B) All fuel in the US by law has to contain a oxygenated additive. Originally that was ether ethanol or MBTE. MBTE was such nasty stuff it was banned some years later. When first introduced, several retailers had a notice on the pumps that the fuel "would" cause leaks and possible fires in older vehicles . The feds quickly moved to ban the notices on the pump.

C) I have not been able to find out what the oxygenated additive is in ethanol free fuel. I worry that the replacement could be worse than ethanol like MBTE was. The refinery on the Houston ship channel that made MBTE had so many leaks of the stuff caused by it destroying gaskets in the piping that Deer Park reeked of MBTE.
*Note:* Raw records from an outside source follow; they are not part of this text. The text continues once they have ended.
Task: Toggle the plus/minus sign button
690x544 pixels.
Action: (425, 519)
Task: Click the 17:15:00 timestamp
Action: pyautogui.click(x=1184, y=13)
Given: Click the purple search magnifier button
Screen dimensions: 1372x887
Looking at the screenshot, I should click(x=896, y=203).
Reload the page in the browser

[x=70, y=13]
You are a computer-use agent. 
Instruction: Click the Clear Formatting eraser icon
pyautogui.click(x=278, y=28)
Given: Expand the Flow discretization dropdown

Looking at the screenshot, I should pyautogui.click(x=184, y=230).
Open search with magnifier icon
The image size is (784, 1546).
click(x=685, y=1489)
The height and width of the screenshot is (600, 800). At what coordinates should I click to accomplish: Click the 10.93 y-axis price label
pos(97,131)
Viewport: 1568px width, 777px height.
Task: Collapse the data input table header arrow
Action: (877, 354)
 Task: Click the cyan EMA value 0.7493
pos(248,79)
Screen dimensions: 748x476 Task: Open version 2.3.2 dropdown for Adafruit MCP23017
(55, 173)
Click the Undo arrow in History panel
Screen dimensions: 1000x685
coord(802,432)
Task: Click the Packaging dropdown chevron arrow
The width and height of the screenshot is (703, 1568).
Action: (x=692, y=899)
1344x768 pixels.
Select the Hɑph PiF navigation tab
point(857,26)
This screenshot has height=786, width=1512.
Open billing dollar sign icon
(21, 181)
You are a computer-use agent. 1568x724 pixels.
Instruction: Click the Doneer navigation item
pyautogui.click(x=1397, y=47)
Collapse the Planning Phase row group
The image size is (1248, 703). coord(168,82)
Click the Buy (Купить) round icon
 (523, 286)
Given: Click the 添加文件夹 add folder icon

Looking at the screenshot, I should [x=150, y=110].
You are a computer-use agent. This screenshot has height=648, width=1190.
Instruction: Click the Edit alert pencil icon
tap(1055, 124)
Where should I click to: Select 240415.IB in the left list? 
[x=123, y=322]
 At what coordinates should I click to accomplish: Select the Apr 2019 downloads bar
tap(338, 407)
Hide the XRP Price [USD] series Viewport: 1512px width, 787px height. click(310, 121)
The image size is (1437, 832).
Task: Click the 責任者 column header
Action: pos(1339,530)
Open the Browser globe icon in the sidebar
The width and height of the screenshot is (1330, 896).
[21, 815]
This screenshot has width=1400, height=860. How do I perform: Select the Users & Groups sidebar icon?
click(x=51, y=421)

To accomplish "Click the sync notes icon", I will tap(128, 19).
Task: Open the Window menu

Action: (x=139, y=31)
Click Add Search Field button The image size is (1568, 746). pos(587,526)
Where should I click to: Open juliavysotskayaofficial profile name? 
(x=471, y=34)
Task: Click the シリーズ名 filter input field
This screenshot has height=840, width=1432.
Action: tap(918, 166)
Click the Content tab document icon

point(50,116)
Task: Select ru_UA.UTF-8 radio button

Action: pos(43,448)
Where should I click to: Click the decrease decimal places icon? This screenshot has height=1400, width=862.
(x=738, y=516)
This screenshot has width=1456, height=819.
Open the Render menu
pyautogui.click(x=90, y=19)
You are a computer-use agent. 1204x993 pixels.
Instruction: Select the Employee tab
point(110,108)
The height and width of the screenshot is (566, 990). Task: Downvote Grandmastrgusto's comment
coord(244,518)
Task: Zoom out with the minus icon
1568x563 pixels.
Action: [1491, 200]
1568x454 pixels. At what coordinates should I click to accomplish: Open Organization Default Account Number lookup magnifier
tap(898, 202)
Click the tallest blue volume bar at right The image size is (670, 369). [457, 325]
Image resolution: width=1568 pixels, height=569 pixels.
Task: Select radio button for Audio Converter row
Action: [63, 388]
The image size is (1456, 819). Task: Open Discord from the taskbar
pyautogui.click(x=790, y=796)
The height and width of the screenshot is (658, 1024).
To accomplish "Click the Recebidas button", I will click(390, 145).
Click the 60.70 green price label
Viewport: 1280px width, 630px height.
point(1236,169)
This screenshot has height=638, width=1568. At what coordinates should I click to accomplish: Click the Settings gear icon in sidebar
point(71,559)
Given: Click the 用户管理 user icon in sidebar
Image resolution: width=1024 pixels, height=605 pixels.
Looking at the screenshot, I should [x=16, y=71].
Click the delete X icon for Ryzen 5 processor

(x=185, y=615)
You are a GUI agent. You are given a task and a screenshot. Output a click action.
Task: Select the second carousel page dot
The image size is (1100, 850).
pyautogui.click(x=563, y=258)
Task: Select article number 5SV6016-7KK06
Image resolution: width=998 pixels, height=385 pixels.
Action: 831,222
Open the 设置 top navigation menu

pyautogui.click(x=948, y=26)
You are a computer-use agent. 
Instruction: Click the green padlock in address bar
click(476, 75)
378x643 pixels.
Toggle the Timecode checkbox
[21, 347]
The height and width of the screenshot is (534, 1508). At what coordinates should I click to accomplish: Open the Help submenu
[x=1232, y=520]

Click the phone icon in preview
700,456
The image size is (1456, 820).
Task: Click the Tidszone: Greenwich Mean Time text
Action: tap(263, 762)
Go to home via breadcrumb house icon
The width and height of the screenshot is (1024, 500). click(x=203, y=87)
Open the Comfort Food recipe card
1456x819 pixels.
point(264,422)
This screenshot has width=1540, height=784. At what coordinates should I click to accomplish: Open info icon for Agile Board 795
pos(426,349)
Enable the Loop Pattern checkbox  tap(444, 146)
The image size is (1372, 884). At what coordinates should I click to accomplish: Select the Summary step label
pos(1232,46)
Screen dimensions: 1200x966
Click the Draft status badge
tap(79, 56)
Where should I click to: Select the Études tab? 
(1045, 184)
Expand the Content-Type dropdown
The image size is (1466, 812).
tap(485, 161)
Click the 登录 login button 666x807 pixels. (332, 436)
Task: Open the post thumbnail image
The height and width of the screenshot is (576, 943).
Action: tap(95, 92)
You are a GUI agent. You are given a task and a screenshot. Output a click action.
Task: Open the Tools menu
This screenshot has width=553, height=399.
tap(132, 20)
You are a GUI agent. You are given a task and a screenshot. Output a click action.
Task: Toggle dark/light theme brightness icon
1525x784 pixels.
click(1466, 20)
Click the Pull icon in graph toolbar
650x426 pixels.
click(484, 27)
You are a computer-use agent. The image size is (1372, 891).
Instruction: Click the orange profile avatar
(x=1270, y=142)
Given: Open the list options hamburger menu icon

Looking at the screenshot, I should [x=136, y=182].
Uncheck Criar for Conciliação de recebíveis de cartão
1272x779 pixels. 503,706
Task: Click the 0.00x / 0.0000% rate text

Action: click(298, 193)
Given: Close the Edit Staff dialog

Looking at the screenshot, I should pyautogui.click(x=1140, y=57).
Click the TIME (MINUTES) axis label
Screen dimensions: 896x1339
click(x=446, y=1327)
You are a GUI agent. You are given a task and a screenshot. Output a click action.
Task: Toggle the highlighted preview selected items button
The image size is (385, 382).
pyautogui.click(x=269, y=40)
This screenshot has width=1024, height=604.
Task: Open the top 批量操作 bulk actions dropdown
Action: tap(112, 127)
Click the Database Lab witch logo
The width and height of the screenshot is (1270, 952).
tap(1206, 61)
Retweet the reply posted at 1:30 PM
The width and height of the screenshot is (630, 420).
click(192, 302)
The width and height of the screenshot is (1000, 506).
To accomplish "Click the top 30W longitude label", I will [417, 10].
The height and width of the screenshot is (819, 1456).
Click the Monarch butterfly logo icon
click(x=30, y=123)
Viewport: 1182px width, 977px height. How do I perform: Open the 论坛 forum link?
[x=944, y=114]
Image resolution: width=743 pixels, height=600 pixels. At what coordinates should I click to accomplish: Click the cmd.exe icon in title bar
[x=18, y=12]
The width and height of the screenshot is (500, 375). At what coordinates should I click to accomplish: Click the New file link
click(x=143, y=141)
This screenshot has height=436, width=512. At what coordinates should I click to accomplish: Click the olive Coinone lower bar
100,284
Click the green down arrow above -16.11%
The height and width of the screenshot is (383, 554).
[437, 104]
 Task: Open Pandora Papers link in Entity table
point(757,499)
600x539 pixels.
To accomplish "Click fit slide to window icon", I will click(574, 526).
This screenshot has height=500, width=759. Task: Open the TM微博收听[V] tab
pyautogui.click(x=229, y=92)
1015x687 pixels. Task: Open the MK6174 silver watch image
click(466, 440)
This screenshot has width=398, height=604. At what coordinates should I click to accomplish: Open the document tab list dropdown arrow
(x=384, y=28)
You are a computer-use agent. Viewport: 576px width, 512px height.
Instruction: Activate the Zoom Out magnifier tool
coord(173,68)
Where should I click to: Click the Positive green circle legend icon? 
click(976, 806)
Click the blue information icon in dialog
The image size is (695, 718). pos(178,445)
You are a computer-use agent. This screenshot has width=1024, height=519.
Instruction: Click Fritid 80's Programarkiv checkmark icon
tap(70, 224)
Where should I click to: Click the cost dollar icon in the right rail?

D) Octane ratings in the US are calculated by a formula devised in the early 70's when unleaded was introduced to disguise how crappy the new fuel was. From what I've read the US premium 93 octane fuel is similar to EU premium. Wikipedia has a good page about gasoline around the world.

I can tell you from experience that the 650 likes 100ll blue aircraft fuel. That's what I ran in my race bikes. The R5 especially liked it. Not sure how the aircraft octane rating compares to how it is calculated for road vehicles. I know it is higher than the old premium. My plane has a STC to use premium pump fuel to replace 80 octane red aircraft fuel so I have to assume that 93 octane pump fuel is at least as high as 80 octane aviation fuel so the 100ll blue gas should exceed the best road fuels. The 650 was designed for leaded fuel and running a tank of leaded fuel might help to minimize valve seat wear.